SAN DIEGO – An insurance company was granted partial summary judgment in a breach of contract claim over insurance coverage.
On Feb. 21, U.S. District Judge Thomas Whelan of the U.S. District Court of the Southern District of California granted the move by Crum & Forester Specialty Insurance Co. in a case brought by Reno Contracting Inc.
The court denied the defendant's motion over certain claims made by the plaintiff, but ruled that Reno Contracting's policy provided no coverage for the underlying litigation.
Crum filed the motion in November 2018.
Whelan denied, however, Crum's motion against Reno's complaints.
"Defendant demonstrates the absence of a genuine dispute that the Reno Contracting policy did not cover Reno Contracting’s liability as to the underlying litigation, all of which resulted from its joint venture with Coyle Residential with respect to the Riverview Project. But defendant does not demonstrate entitlement to judgment as a matter of law as to any claims in the complaint.
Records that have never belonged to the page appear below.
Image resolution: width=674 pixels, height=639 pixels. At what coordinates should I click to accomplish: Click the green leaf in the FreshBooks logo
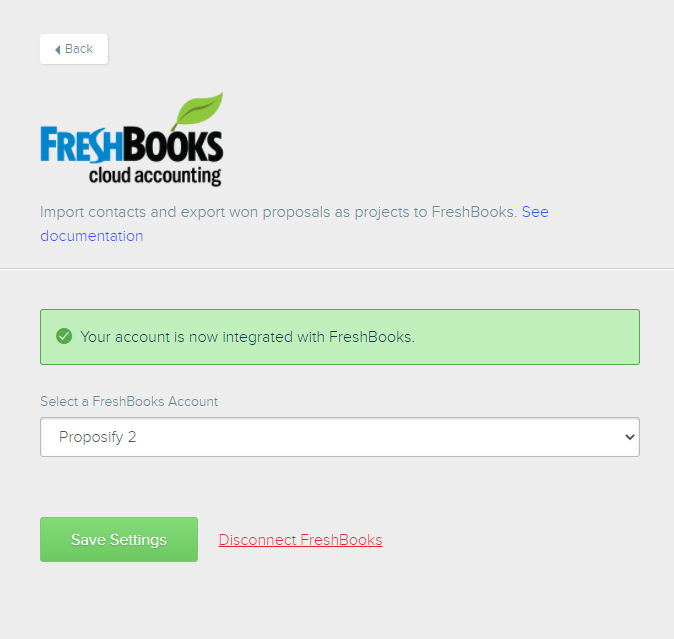(197, 111)
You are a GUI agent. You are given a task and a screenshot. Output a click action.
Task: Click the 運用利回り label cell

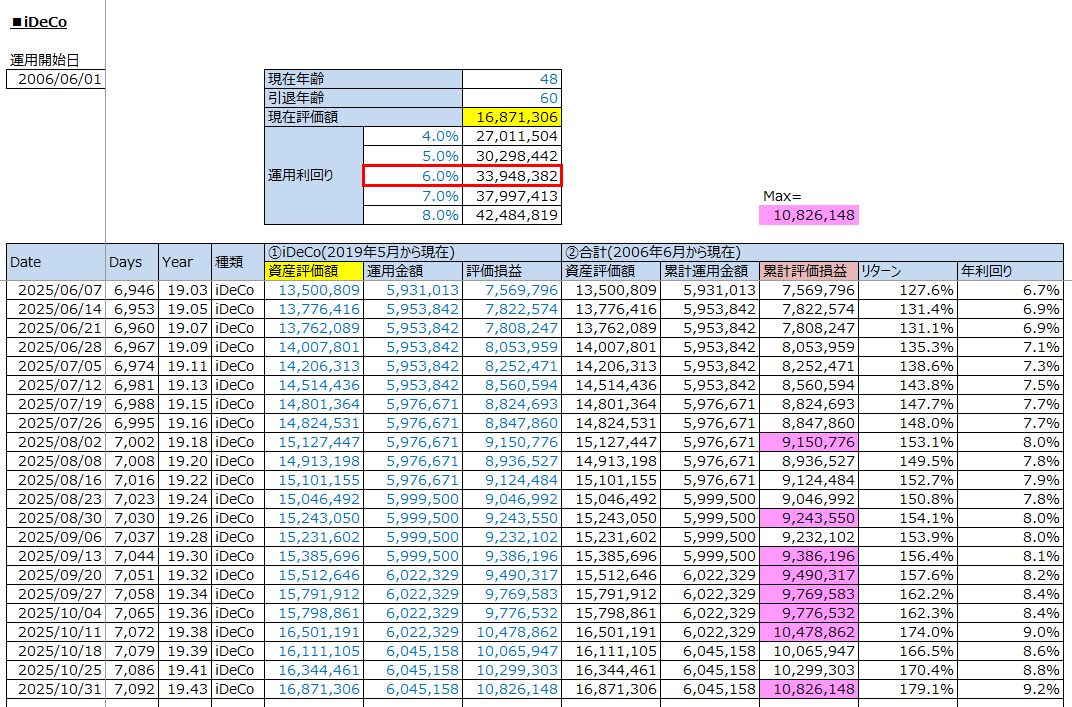313,175
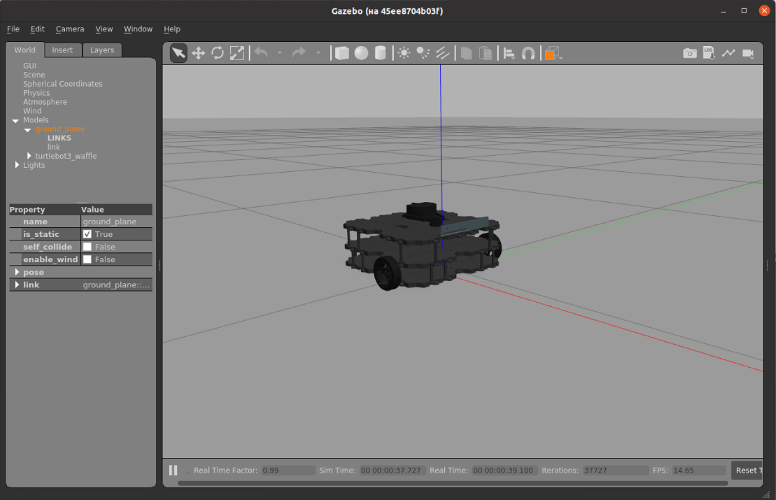Expand the Lights tree node
776x500 pixels.
[x=16, y=165]
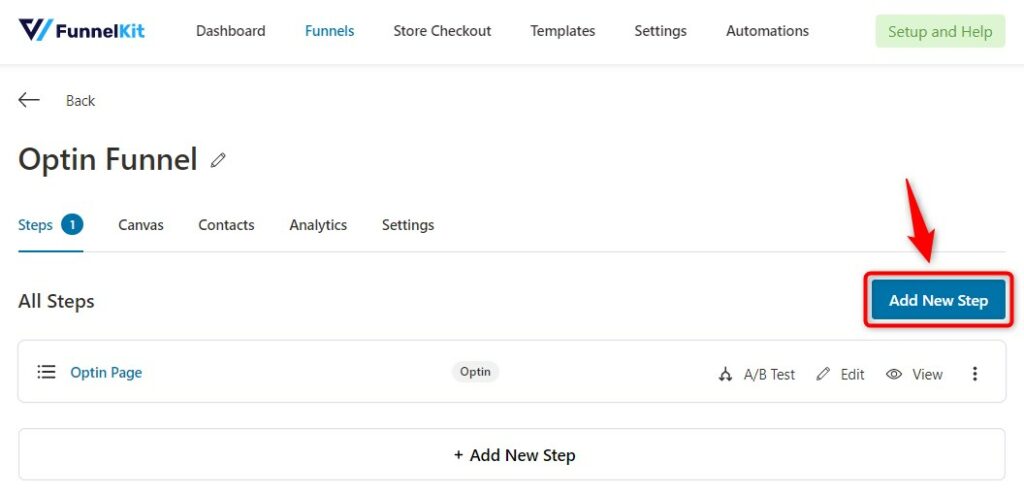Click the Setup and Help button
This screenshot has width=1024, height=496.
940,31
A determination of lack of coverage under the relevant policy may have some relationship to the three breach of contract claims—for failure to defend, to indemnify, or to settle, respectively," Whelan wrote.
Reno Contracting filed suit against Crum in November 2017, alleging that Crum "failed to defend; breached the implied covenant of good faith and fair dealing through failure to defend; breach of contract through failure to indemnify; breach of the implied covenant of good faith and fair dealing through failure to indemnify; breach of contract through failure to settle; and breach of the implied covenant of good faith and fair dealing through failure to settle," the ruling states.
The suit stems from two insurance policies issued by Crum to Reno after Reno was sued by a subcontractor, Silverline Construction, related to a construction project.
Reno entered into a joint venture with Coyle Residential in August 2011 for a construction project called the Riverview Project in San Jose. Under that agreement, both parties (Coyle/Reno) were to serve as the general contractor for the project. Silverline Construction was to be the subcontractor, the ruling states.
In March 2013, Silverline executed a stop payment notice on the project alleging that Coyle/Reno owed Silverline $3.8 million for labor and services. Reno alleged that Coyle failed to provide supervision for the project, "which caused 'significant problems on the construction site,'" the ruling states.
Crum issued one insurance policy for this joint venture with a policy period from June 8, 2012, to June 8, 2014. According to the ruling, the policy "provided that the joint venture’s members were also insured, 'but only with respect to the conduct of [Coyle/Reno’s] business.'”
The second policy was issued by Crum to Reno for a policy period of Aug. 1, 2013, to Aug.1, 2014, the ruling states.
"This policy had general aggregate and per-claim limits of $5 million. It required that claims be made and reported during the policy period. As relevant here, it covered 'damages' resulting from 'wrongful act[s],'” the ruling states.